Lenders based in the EU have raked in $455 million (€401 million) in deforestation-adjusted proceeds on $34.7 (€30.6 billion) billion worth of deals with top deforesters. Deal-making was dominated by big banks from the Netherlands, France, Spain, Germany, and Italy.

The report adds to growing pressure for banks to be regulated under new rules on deforestation and supply chains and reinforces affected communities’ calls for remedy and redress under international and national laws. As governments, shareholders and the public increasingly see money made on the back of environmental and human rights abuses as illegitimate, banks’ deforestation-linked profits could become major liabilities.

“Governments in major financial centres, including the EU, UK, US, and China must urgently pass strong laws that stop the finance industry profiting from deforestation and associated human rights abuses and penalise those who continue to do so,” the report stated. “Financial institutions must also immediately cut off ties with destructive agribusinesses and provide redress and remedy for affected communities.”

Hawkes added: “Banks are touting their green credentials with glossy voluntary policies and commitments, but our findings highlight that these amount to little more than pure greenwashing. Talk is cheap and money speaks louder than words – if we judge banks on their financing decisions since the Paris Climate Agreement, we see they are continuing to amass millions in illegitimate gains from deforestation and leaving affected communities high and dry.

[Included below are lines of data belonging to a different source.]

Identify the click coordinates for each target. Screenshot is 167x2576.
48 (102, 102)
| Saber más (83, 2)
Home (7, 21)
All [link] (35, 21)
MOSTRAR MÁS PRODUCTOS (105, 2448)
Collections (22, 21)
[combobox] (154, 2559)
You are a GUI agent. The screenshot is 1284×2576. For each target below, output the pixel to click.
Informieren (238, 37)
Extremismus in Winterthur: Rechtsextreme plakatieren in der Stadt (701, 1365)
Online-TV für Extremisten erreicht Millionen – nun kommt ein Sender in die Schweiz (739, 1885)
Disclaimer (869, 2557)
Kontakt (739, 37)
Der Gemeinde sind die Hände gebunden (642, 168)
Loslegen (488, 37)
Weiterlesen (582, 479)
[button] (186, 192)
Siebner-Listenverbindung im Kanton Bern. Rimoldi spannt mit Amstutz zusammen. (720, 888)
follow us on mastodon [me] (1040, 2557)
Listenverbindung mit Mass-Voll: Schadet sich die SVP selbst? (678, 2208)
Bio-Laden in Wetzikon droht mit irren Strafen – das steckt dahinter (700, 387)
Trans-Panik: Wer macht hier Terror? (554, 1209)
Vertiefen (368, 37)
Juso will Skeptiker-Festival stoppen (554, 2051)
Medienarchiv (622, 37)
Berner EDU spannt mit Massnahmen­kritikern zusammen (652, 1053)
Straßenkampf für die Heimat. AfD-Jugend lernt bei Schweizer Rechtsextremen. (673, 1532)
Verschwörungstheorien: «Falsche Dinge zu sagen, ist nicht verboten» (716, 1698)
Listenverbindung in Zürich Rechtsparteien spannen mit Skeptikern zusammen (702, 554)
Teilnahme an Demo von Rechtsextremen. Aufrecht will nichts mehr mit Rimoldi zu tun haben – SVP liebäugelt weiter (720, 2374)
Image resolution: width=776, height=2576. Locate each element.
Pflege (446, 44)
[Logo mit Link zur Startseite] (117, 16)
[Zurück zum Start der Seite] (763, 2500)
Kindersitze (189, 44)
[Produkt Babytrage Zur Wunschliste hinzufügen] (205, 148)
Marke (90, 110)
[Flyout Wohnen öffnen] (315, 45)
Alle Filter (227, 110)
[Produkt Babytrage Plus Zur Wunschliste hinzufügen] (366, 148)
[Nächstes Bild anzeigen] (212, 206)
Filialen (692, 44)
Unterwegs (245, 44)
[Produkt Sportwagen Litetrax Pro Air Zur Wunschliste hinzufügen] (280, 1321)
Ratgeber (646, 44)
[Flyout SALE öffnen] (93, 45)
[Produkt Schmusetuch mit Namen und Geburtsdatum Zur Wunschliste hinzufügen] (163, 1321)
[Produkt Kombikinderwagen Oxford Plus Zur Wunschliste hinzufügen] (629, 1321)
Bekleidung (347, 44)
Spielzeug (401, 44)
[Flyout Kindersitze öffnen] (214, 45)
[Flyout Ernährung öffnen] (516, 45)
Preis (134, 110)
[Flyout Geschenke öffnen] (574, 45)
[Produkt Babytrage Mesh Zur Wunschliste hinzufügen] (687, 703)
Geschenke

“While we know that preserving forests is high on the agenda at COP26, there is a real risk that governments and the financial sector will continue peddling false and meaningless solutions that fail to effectively address global forest destruction. Global leaders must step up and commit to bringing in government regulation that prevents companies and financial institutions profiting from deforestation.”

The report, “Deforestation Dividends,” revealed “the true scale of banks’ financing of some of the world’s most destructive companies” and for the first time provided an estimate of how much income financiers could have made in interest, fees, and dividends from backing the parts of their business that carry the highest deforestation risk – primarily soy, beef, palm oil, pulp, and paper.